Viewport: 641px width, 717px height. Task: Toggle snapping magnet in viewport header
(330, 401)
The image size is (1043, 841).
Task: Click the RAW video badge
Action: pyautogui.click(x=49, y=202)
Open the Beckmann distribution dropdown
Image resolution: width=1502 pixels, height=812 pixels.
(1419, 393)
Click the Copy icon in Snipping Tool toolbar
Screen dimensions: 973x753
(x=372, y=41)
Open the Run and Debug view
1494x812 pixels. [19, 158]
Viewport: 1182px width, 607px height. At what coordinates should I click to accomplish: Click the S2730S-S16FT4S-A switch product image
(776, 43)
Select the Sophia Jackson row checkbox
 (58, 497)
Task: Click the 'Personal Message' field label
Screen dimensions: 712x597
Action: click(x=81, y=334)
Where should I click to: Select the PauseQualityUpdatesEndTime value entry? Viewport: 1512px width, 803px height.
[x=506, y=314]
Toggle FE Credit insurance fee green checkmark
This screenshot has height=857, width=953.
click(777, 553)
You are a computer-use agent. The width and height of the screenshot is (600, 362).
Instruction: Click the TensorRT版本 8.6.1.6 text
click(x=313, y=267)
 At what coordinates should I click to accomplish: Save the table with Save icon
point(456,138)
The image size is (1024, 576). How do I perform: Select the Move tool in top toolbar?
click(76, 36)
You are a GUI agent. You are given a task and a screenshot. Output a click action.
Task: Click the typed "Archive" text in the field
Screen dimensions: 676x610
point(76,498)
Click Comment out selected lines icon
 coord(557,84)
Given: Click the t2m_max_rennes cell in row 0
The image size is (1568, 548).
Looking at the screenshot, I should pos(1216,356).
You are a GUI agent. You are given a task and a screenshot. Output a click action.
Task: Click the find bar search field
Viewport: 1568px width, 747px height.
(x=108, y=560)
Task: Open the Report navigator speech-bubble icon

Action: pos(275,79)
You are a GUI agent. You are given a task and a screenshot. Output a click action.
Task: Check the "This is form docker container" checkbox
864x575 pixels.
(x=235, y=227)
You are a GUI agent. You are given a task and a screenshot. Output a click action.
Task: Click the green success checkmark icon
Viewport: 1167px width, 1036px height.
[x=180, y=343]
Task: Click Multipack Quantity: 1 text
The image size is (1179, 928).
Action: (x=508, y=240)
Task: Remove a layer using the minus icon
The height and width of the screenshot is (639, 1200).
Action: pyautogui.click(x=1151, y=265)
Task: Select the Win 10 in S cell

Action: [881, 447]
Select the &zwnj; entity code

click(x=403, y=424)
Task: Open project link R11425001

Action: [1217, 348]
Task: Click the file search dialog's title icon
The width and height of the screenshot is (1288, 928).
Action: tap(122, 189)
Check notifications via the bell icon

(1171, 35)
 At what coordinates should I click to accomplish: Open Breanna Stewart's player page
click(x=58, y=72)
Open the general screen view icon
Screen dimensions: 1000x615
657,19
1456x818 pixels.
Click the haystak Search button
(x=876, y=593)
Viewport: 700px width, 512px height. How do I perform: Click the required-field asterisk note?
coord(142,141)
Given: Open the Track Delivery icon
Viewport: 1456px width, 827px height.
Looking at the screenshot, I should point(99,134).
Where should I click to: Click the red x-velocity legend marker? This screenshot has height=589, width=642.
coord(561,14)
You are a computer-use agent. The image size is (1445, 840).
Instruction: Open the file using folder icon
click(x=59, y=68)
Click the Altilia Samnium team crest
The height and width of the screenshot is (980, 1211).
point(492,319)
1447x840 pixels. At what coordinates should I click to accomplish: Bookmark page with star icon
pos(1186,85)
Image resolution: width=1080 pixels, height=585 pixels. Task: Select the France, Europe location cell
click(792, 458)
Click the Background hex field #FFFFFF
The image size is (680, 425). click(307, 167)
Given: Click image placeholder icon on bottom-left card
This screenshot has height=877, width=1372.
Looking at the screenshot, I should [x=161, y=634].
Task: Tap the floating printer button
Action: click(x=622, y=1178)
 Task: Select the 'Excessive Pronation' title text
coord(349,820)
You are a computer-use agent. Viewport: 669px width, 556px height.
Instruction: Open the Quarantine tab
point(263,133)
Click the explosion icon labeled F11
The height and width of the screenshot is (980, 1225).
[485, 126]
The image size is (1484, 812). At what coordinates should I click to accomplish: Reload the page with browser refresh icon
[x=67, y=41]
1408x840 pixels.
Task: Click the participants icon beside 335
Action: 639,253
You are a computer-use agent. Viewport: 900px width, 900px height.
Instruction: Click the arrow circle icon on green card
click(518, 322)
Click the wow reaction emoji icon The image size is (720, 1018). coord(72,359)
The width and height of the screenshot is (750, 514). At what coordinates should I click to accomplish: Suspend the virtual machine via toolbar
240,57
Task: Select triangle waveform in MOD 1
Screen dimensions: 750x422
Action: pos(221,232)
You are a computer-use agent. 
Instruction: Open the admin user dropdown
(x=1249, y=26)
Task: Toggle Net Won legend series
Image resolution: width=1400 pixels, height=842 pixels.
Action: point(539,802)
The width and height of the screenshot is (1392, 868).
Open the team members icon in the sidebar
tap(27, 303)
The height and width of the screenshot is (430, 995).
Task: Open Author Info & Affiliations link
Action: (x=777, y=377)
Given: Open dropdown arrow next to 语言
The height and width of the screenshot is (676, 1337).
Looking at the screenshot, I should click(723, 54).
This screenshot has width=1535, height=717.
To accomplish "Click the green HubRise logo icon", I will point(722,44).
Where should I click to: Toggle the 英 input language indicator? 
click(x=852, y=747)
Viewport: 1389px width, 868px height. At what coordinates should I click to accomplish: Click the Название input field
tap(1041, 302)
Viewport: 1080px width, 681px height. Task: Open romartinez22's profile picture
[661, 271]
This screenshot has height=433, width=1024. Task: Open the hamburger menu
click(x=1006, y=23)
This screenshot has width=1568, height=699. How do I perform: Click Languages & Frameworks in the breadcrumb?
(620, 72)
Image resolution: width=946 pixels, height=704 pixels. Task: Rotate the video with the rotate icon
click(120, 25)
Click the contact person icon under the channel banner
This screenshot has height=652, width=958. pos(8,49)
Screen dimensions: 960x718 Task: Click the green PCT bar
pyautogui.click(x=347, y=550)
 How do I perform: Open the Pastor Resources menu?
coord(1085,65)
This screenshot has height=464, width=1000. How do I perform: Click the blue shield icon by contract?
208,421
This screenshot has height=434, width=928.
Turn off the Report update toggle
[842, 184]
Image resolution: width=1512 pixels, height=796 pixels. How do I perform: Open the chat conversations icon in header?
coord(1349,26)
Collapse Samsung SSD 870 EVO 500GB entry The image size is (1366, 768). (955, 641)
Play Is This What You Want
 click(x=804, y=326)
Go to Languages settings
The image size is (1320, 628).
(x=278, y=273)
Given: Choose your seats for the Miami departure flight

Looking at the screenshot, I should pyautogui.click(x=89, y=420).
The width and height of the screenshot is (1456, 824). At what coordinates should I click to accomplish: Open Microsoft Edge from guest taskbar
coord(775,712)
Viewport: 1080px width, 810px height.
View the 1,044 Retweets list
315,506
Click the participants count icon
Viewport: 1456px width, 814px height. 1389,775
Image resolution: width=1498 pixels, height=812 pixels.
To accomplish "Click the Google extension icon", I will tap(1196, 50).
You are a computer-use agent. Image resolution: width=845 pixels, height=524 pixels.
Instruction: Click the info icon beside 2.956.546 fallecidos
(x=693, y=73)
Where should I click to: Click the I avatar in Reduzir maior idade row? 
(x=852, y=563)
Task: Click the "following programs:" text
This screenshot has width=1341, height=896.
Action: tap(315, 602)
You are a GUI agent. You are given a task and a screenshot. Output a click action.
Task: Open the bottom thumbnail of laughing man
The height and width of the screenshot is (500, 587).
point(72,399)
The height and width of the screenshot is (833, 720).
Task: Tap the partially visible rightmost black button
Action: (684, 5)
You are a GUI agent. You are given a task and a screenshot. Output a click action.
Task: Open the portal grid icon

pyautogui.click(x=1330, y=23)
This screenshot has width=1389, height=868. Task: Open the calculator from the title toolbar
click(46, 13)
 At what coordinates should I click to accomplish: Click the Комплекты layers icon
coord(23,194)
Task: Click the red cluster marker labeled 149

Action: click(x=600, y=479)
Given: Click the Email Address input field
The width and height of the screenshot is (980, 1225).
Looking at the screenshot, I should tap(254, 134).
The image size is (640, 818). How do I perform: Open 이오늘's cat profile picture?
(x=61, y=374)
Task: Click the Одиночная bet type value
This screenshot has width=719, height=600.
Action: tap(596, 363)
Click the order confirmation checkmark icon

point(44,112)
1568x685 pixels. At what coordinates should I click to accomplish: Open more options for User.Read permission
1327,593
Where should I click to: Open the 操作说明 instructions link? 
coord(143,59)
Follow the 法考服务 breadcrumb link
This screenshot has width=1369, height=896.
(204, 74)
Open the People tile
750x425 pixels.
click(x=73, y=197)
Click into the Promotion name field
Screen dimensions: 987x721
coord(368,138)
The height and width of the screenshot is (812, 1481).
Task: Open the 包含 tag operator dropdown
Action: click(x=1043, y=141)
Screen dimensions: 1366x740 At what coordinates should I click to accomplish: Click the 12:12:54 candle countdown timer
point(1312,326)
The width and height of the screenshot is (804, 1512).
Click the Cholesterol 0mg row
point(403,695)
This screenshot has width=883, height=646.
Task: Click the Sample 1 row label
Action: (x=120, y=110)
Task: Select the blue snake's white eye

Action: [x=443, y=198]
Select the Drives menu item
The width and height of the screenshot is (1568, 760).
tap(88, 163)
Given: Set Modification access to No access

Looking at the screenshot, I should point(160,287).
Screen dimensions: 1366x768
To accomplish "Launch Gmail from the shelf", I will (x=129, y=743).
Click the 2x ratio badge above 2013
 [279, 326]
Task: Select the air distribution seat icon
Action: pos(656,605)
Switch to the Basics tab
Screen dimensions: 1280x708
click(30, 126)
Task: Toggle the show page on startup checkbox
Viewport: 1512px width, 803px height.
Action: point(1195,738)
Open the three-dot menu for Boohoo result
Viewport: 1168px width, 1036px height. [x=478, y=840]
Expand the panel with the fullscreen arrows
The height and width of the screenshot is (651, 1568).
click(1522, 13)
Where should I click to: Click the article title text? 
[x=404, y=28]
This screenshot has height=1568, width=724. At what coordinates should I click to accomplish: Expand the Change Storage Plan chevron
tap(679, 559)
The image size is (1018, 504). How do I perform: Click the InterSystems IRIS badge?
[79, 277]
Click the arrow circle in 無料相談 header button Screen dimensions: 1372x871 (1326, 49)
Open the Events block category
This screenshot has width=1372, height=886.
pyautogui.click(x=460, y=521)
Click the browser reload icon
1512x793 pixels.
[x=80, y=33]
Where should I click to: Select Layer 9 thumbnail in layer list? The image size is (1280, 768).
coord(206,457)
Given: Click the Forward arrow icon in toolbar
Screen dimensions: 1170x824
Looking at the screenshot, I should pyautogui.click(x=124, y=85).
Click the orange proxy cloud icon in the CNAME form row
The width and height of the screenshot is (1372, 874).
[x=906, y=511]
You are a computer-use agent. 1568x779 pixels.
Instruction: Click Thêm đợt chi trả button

### Given exercise
Rewrite the records from the first line up to and including the line with "Looking at the screenshot, I should pos(1216,356).", replacing every "Screen dimensions" with "Display size" and changing nothing else.

### Worked answer
Viewport: 641px width, 717px height. Task: Toggle snapping magnet in viewport header
(330, 401)
The image size is (1043, 841).
Task: Click the RAW video badge
Action: pyautogui.click(x=49, y=202)
Open the Beckmann distribution dropdown
Image resolution: width=1502 pixels, height=812 pixels.
(1419, 393)
Click the Copy icon in Snipping Tool toolbar
Display size: 973x753
(x=372, y=41)
Open the Run and Debug view
1494x812 pixels. [19, 158]
Viewport: 1182px width, 607px height. At what coordinates should I click to accomplish: Click the S2730S-S16FT4S-A switch product image
(776, 43)
Select the Sophia Jackson row checkbox
 (58, 497)
Task: Click the 'Personal Message' field label
Display size: 712x597
Action: click(x=81, y=334)
Where should I click to: Select the PauseQualityUpdatesEndTime value entry? Viewport: 1512px width, 803px height.
[x=506, y=314]
Toggle FE Credit insurance fee green checkmark
This screenshot has height=857, width=953.
click(777, 553)
You are a computer-use agent. The width and height of the screenshot is (600, 362).
Instruction: Click the TensorRT版本 8.6.1.6 text
click(x=313, y=267)
 At what coordinates should I click to accomplish: Save the table with Save icon
point(456,138)
The image size is (1024, 576). How do I perform: Select the Move tool in top toolbar?
click(76, 36)
You are a GUI agent. You are given a task and a screenshot. Output a click action.
Task: Click the typed "Archive" text in the field
Display size: 676x610
point(76,498)
Click Comment out selected lines icon
 coord(557,84)
Given: Click the t2m_max_rennes cell in row 0
The image size is (1568, 548).
Looking at the screenshot, I should pos(1216,356).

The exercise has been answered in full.